Japan's Takuma Sato wins Indianapolis 500

Pic: AFP

Takuma Sato won the 101st running of the Indianapolis 500 on Sunday, becoming the first Japanese driver to triumph in America's iconic race.

Sato passed three-time winner Helio Castroneves in the waning laps and held on to win, laying the ghost of a heartbreak at "The Brickyard" in 2012.

"Unbelievable feeling!" a beaming Sato declared as he accepted a bear-hug of congratulations from Andretti Autosport team boss Michael Andretti.

"He drove unbelieveable," Andretti said of Sato's performance in an eventful race that saw pole-sitter Scott Dixon of New Zealand escape serious injury in a spectacular crash and Formula One star Fernando Alonso's race ended by engine failure.

Sato, who started from the second row, beat Catroneves by two-tenths of a second.

"I couldn't do what he was doing (on the closing laps)," said the Brazilian, who improved 17 places from his starting position.

Rookie Ed Jones was third, followed by Britain's Max Chilton, Brazil's Tony Kanaan, Colombia's Juan Pablo Montoya and 2016 winner Alexander Rossi.

The hectic race featured 35 lead changes among a race-record 15 drivers.

That included Spain's Alonso, who rocked racing when he opted to play hooky from Formula One's Monaco Grand Prix on Sunday to tackle the 2.5 mile (4km) Indianapolis Motor Speedway oval.

Despite his Formula One pedigree, Alonso faced a welter of new challenges. He had never raced before on an oval, never driven and IndyCar and hadn't done a rolling start since his karting days.

But he challenged for the lead much of the day, leading 27 laps before his Honda engine blew after 179 of 200 laps.

Honda engine failures also ended the hopes of Ryan Hunter-Reay and Charlie Kimball.

"I felt the noise, the engine friction and then I backed off and saw the smoke from the exhaust," said Alonso, who received a rousing ovation in appreciation of his masterful performance as he exited his vehicle. "I think we deserved at least to finish the race ... who knows what position we could be."

Despite the anti-climactic finish, Alonso called his month of May -- from rookie training through qualifying and the race -- "one of the best experiences in my career".

Dixon survives scare

Dixon's day ended earlier and in much more frightening fashion.

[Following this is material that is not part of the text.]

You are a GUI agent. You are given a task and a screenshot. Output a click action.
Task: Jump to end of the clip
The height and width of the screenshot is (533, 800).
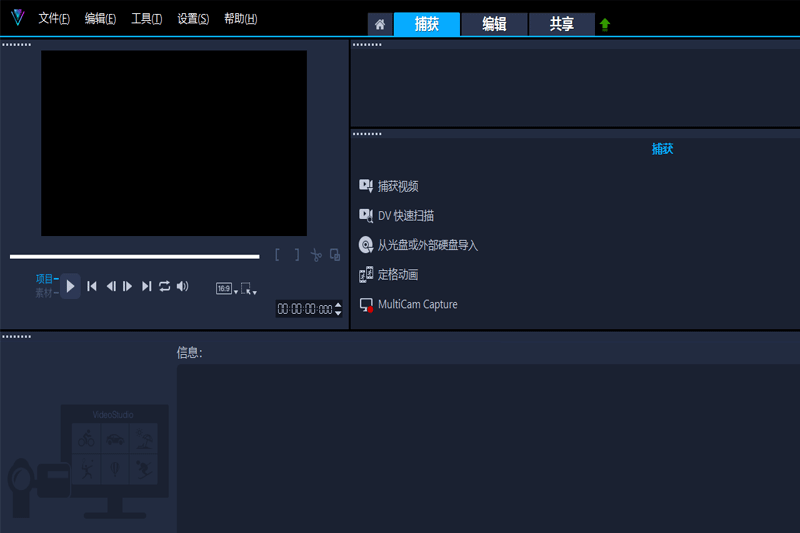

With just over a quarter of the race completed, Briton Jay Howard's car made contact with the outside wall after turn one and slid down into Dixon's.

The Kiwi's car was sent flying and sliding sideways on the inside safety barrier, flames shooting out as the back end of the car was ripped away.

Miraculously, Dixon climbed out of the car and walked away under his own steam, as did Howard.

"I'm a little beaten up there, it was a bit of a rough ride," said Dixon, a four-time IndyCar series champion.

"I think when you make those decisions, which way to go with the car, you're hoping Jay there is going to stay up against the wall. We had nowhere to go, and that happens."

Castroneves just avoided being caught up in the incident, driving under Dixon's car at it was catapulted through the air.

Other shunts included a crash on lap 122 that had doctors checking out 1996 winner Buddy Lazier for chest pain, and a five-car crash on a restart from a caution period 17 laps from the finish.

Sato, 40, avoided it all and became the fifth different driver to win the race for Andretti.

His win expunged the bitter memory of 2012, when his last-lap bid to pass Dario Franchitti for the lead ended with him spinning into a wall.